- **WHAT YOU HAVE TO DO**: Rewrite the stretch of the branchless binary search thread from "He also has" through "s390 and arm.", renaming "machine code" to "native code" throughout.

Re: Branchless binary search in Java?

2023-07-27 Thread Uwe Schindler
See Shipilevs blog: 
https://shipilev.net/jvm/anatomy-quarks/30-conditional-moves/

He also has some examples and also there's a command line option to tell 
hotspot when to use cmov: -XX:ConditionalMoveLimit

Uwe

Am 27. Juli 2023 14:43:19 MESZ schrieb Uwe Schindler :
>Hi Mike,
>
>actually Hotspot is using CMOV. Some nodes after bytecode analysis are 
>converted to CMoveNode and it has implementations to generate machine code (as 
>far as i see) for x86, s390 and arm.
>
>The generic code is here: 
>https://github.com/openjdk/jdk/blob/486c7844f902728ce580c3994f58e3e497834952/src/hotspot/share/opto/movenode.cpp
>
>Actually it is used in some cases, but I did not find out when it uses it to 
>generate instructions from bytecode. It also has some code to optimize the 
>cmov away if the result is known before (or not, e.g. for floats it does not 
>do this).
>
>I think best would be to ask on the hotspot compiler list on suggestions how 
>to write Java code to trigger the JVM to insert the CMOV.
>
>Uwe
>
>Am 27.07.2023 um 13:40 schrieb Michael McCandless:
>> Hi Team,
>> 
>> At Amazon (customer facing product search team) we've been playing with / 
>> benchmarking Tantivy (exciting Rust search engine loosely inspired by 
>> Lucene: https://github.com/quickwit-oss/tantivy, created by Paul Masurel and 
>> developed now by Quickwit and the Tantivy open source dev community) vs 
>> Lucene, by building a benchmark that blends Tantivy's search-benchmark-game 
>> (https://github.com/quickwit-oss/search-benchmark-game) and Lucene's nightly 
>> benchmarks (luceneutil: https://github.com/mikemccand/luceneutil and 
>> https://home.apache.org/~mikemccand/lucenebench).
>> 
>> It's great fun, and we would love more eyeballs to spot any remaining unfair 
>> aspects of the comparison (thank you Uwe and Adrien for catching things 
>> already!).  We are trying hard for an apples to apples comparison: same 
>> (enwiki) corpus, same queries, confirming we get precisely the same top N 
>> hits and total hit counts, latest versions of both engines.
>> 
>> Indeed, Tantivy is substantially (2-3X?) faster than Lucene for many 
>> queries, and we've been trying to understand why.
>> 
>> Sometimes it is due to a more efficient algorithms, e.g. the count() API for 
>> pure disjunctive queries, which Adrien is now porting to Lucene (thank 
>> you!), showing sizable (~80% faster in one query) speedups: 
>> https://github.com/apache/lucene/issues/12358. Other times may be due to 
>> Rust's more efficient/immediate/Python-like GC, or direct access to SIMD 
>> (Lucene now has this for aKNN search -- big speedup -- and maybe soon for 
>> postings too?), and unsafe code, different skip data / block postings 
>> encoding, or ...

- **ENTRIES**:
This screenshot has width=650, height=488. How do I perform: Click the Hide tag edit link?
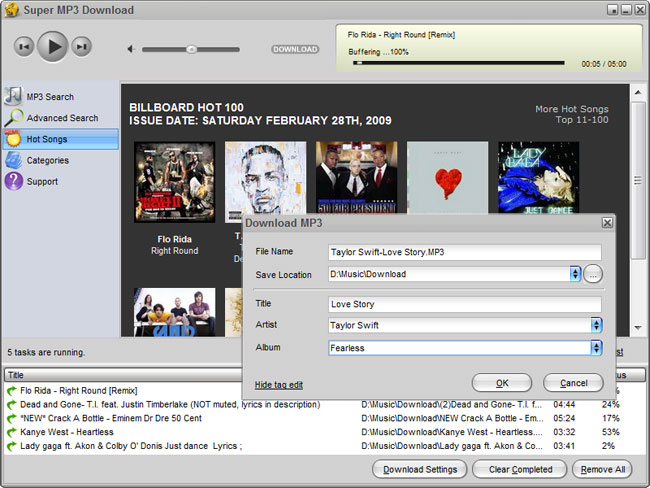279,385
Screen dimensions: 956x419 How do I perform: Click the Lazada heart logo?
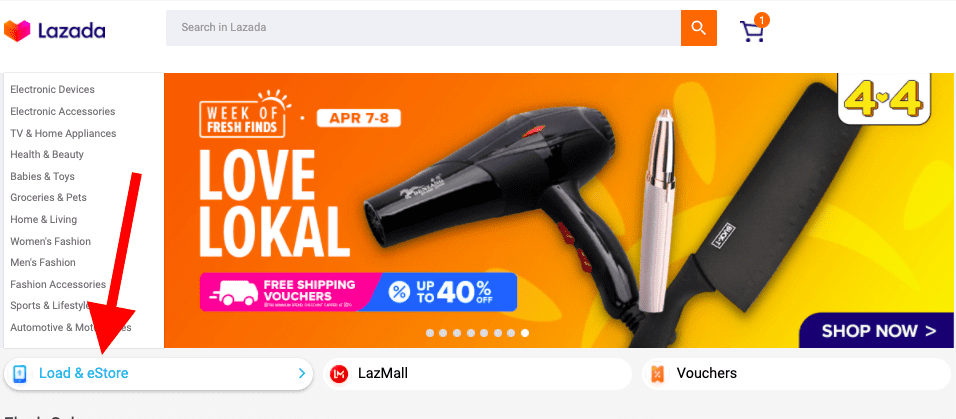point(16,30)
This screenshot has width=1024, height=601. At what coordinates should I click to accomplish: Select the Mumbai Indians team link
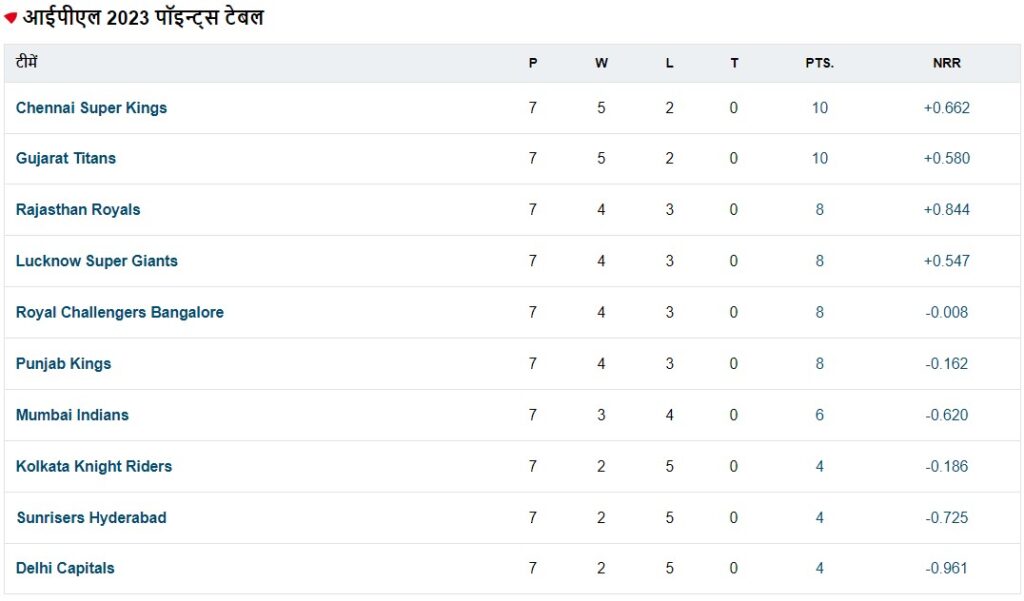coord(72,415)
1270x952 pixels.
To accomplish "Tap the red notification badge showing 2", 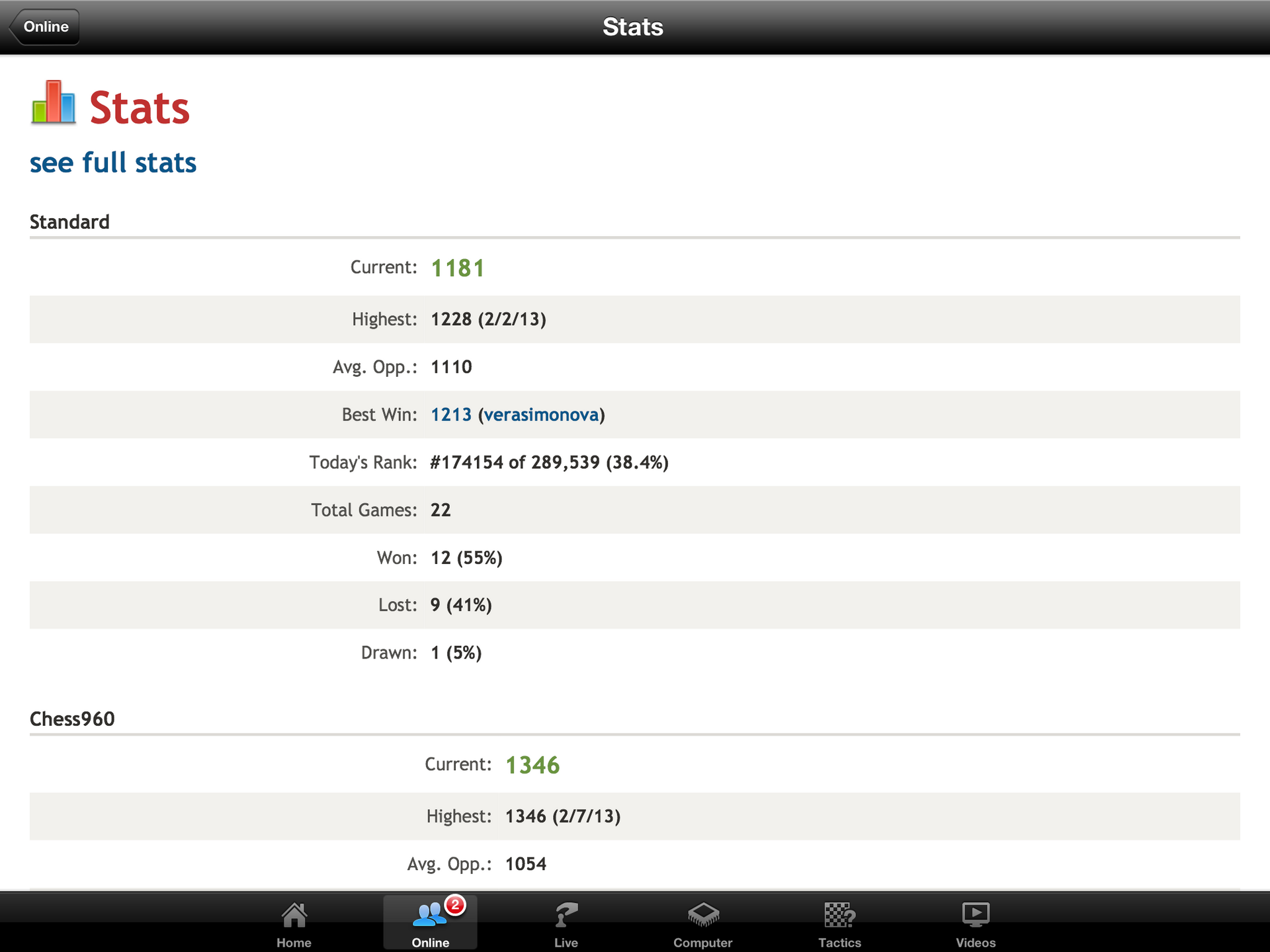I will 455,905.
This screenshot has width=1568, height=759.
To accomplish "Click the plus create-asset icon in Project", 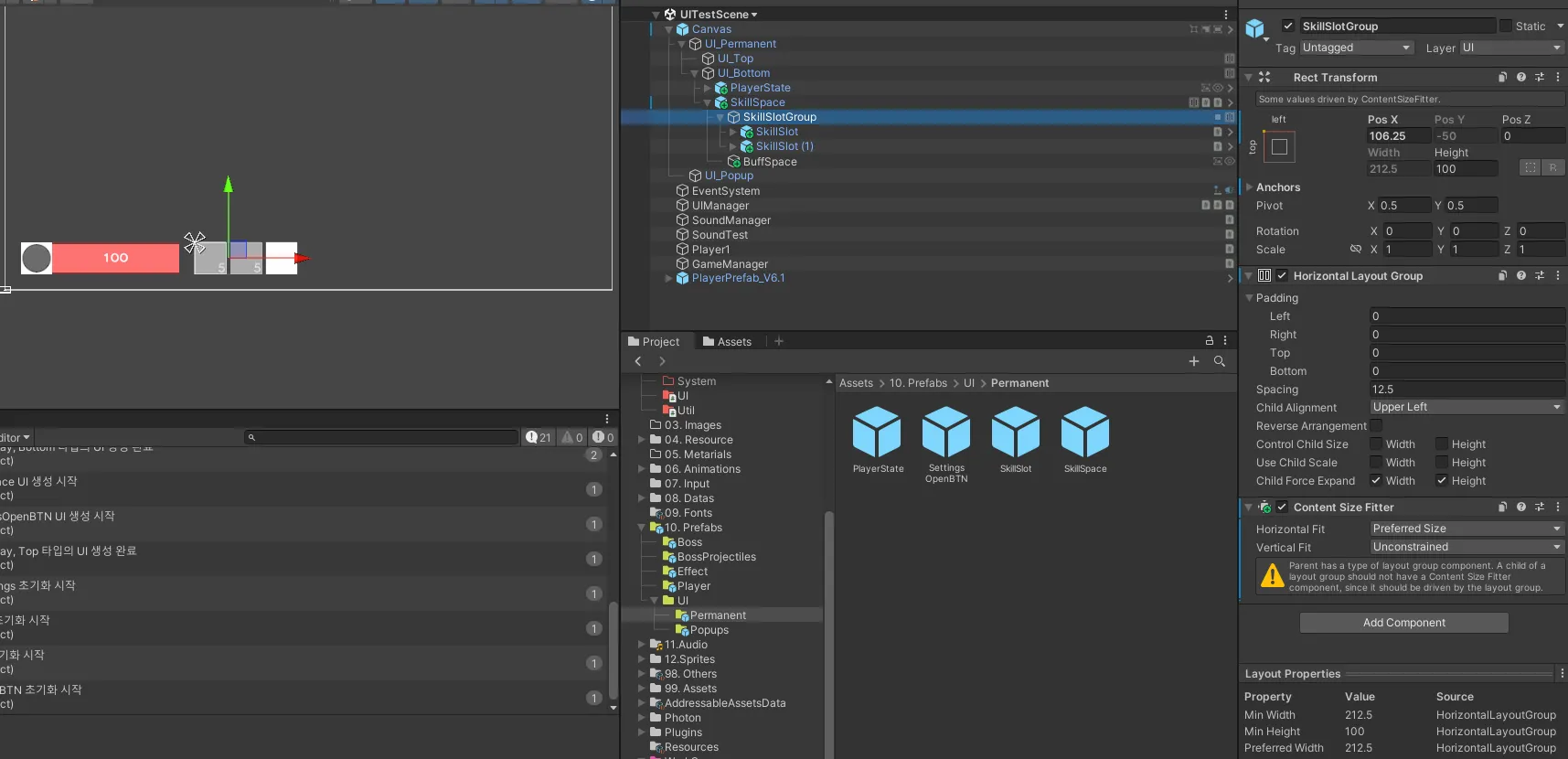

- **TASK RESPONSE**:
He also has some examples and also there's a command line option to tell 
hotspot when to use cmov: -XX:ConditionalMoveLimit

Uwe

Am 27. Juli 2023 14:43:19 MESZ schrieb Uwe Schindler :
>Hi Mike,
>
>actually Hotspot is using CMOV. Some nodes after bytecode analysis are 
>converted to CMoveNode and it has implementations to generate native code (as 
>far as i see) for x86, s390 and arm.